● Work to complete
Would you retype the listing word for word, skipping its pictures?
_ _ _ _
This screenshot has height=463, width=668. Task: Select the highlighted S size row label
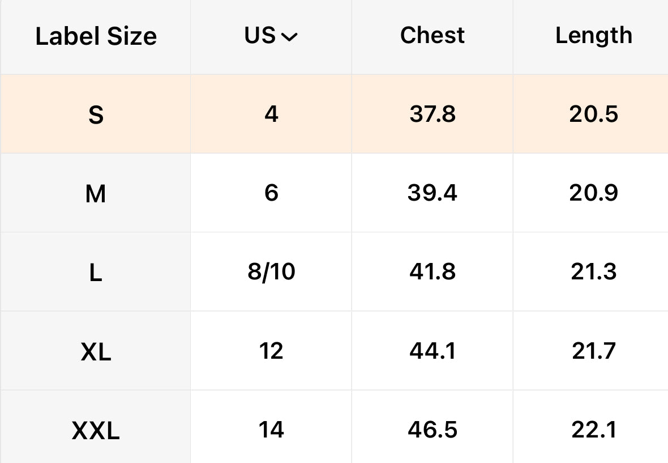(x=96, y=116)
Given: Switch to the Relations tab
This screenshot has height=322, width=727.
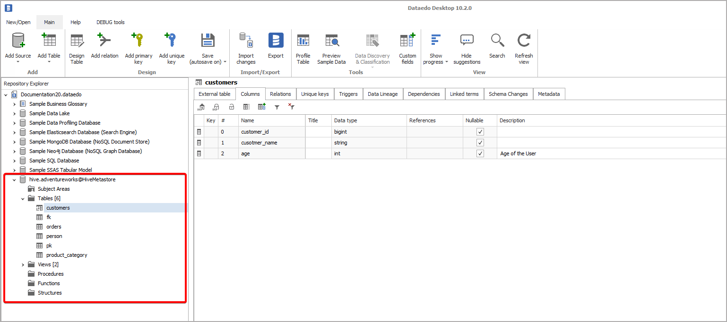Looking at the screenshot, I should pyautogui.click(x=280, y=94).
_ _ _ _
● Result of the exercise
This screenshot has height=463, width=668. Task: Select the highlighted S size row label
(x=96, y=116)
Given: Switch to the Relations tab
This screenshot has height=322, width=727.
Looking at the screenshot, I should pyautogui.click(x=280, y=94).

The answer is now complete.